Pregnant women who take antibiotics without doctors’ prescription could be putting their unborn babies at great risk of brain damage, a female reproductive health expert, Dr. Amuche Nwafor, has warned.
Nwafor, who is a Senior Registrar in Obstetrics and Gynaecology at the Alex Ekwueme University Teaching Hospital, Abakaliki, Ebonyi State, said maternal health experts discourage the use of antibiotics in pregnancy because not all of them are safe.
According to her, it is risky for pregnant women with urinary tract infections to treat them at home with any antibiotics without a doctor’s prescription.
The gynaecologist in an interview with PUNCH Healthwise said it is cheaper and safer for pregnant women to visit the hospital when they are sick, stressing that it could be unsafe for them and their unborn child to patronise patent medicine stores for healthcare.
She said, “Generally, we discourage drug use in pregnancy as much as possible. We only use antibiotics in pregnancy when it is extremely necessary.
“There are some antibiotics that are not safe during pregnancy. Some of them will affect the foetus negatively. Antibiotics can cause deformity in the baby. It can affect the bone.
“There are, however, some that are safe. But the problem is that some pregnant women when they are sick, go to the chemist to buy drugs not minding the impact on their unborn babies.
Nwafor noted that doctors prescribe antibiotics for pregnant women only in extreme cases considering their impact on unborn babies.
“Doctors don’t just give antibiotics. Even when they want to give, they give the ones that are safe.
“Some antibiotics can affect the bone marrow also. Others can cause jaundice, brain damage and also affect the skin,” she stated.
The gynaecologist also noted that antibiotics can cause miscarriages.
According to an online news portal, WebMD, taking certain types of antibiotics during pregnancy may increase the risk of miscarriage.

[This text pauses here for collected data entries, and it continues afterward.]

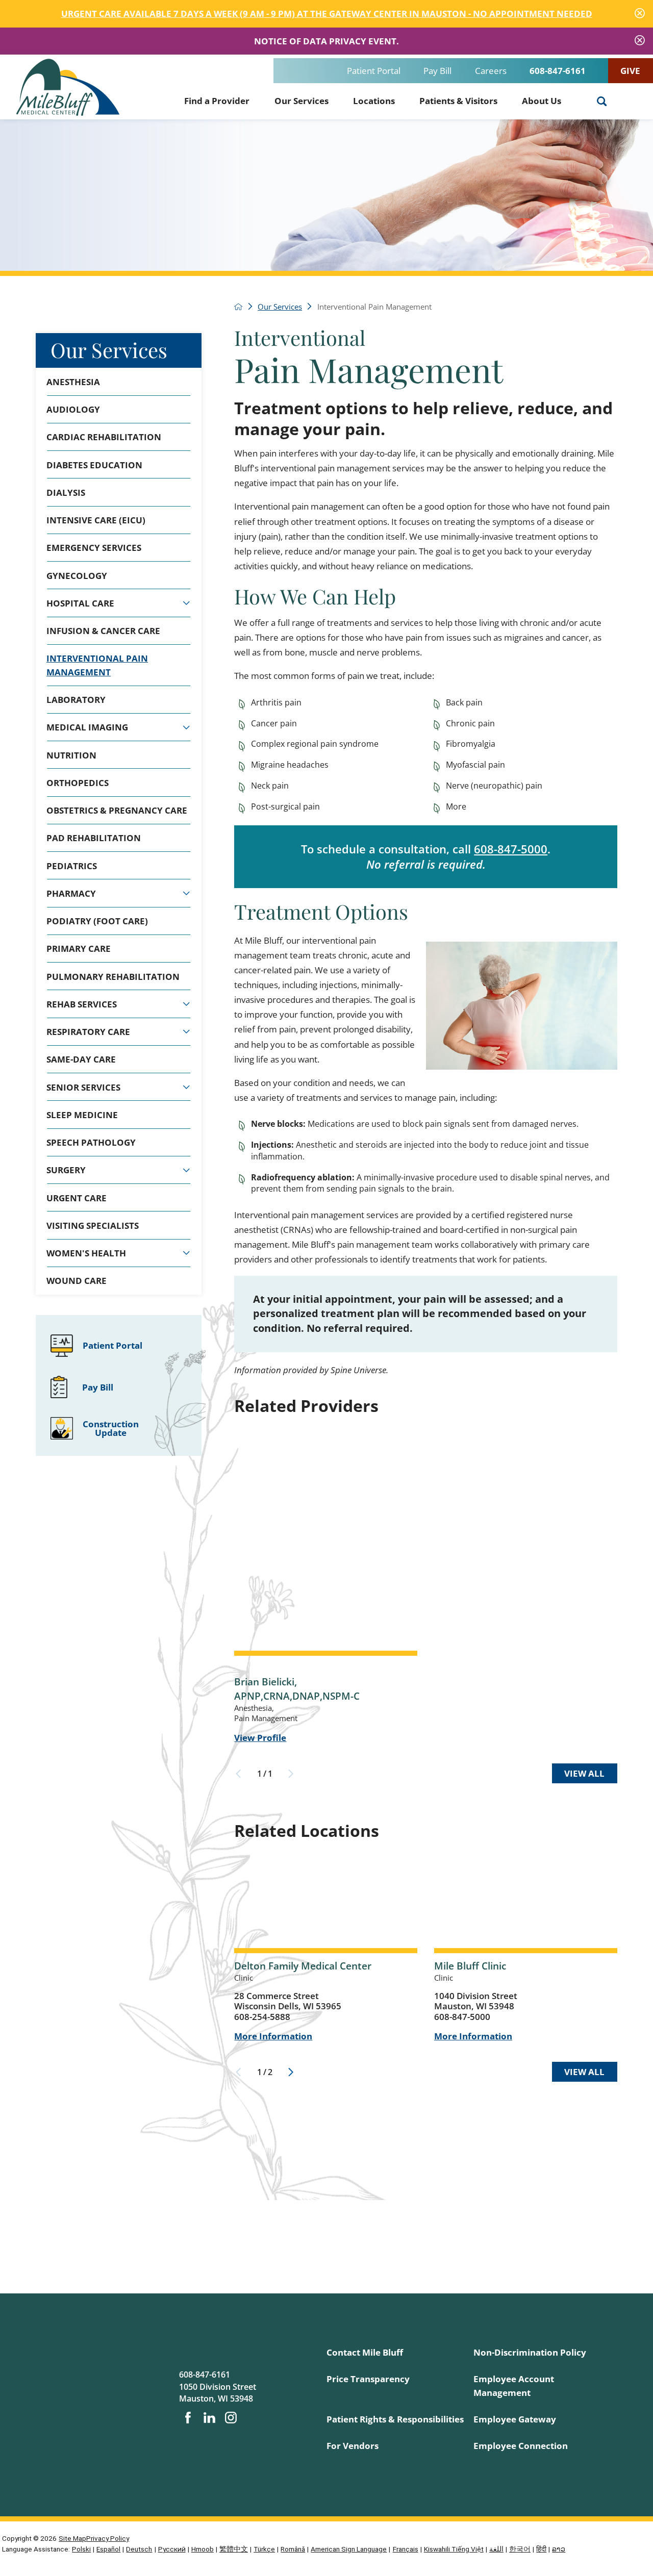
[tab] (186, 603)
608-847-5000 (510, 849)
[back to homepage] (238, 306)
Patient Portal (373, 71)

Nwafor advised pregnant women to register early for antenatal care and to always take their complaints to their physicians rather than engage in self-medication.
“Once women notice that they are pregnant, they should register for antenatal care in a health facility that has skilled birth attendants. In such facilities, you have professionals who have been trained in drug safety and therefore, know the types of drugs that are safe for pregnant women. They know the drugs to give to women during pregnancy.
“Pregnant women are prone to urinary tract infection; they can have difficulty with urination. They can have coughs and catarrh and all sorts of symptoms just like non-pregnant persons.
“But, most times, because they feel that coming to the hospital is more expensive, most of them when they are sick, they go to the chemist shops to buy drugs where they feel are cheaper.
“But it is not true. When you book at a facility, you already have a card with them. Once you are sick, you walk into the facility to see the doctor.
“Many diseases have similar symptoms, so it is dangerous for pregnant women to be taking drugs without the prescription, she explained.
Corroborating Nwafor’s statement is a study published by the British Medical Journal titled, ‘Some antibiotics prescribed during pregnancy linked with birth defects’.
The study stated that children of mothers prescribed macrolide antibiotics during early pregnancy were at an increased risk of major birth defects, particularly heart defects, compared with children of mothers prescribed penicillin.
The BMJ is a weekly peer-reviewed medical trade journal, published by the British Medical Association.
The researchers say these findings show that macrolides should be used with caution during pregnancy and if feasible alternative antibiotics should be prescribed until further research is available.
Macrolide antibiotics (including erythromycin, clarithromycin, and azithromycin) are – widely used to treat common bacterial infections. They are often used as alternatives for patients with penicillin allergies.
The researchers analysed data from 104,605 children born in the UK from 1990 to 2016 with a median follow-up of 5.8 years after birth. A further 82,314 children whose mothers were prescribed macrolides or penicillins before pregnancy, and 53,735 children who were siblings of children in the study group acted as negative control cohorts.
Major malformations were recorded in 186 of 8,632 children whose mothers were prescribed macrolides at any point during pregnancy and 1,666 of 95,973 children whose mothers were prescribed penicillins during pregnancy.
After taking account of potentially influential factors, the researchers found that macrolide prescribing during the first three months (the first trimester) of pregnancy was associated with an increased risk of any major malformation compared with penicillin and specifically cardiovascular malformations.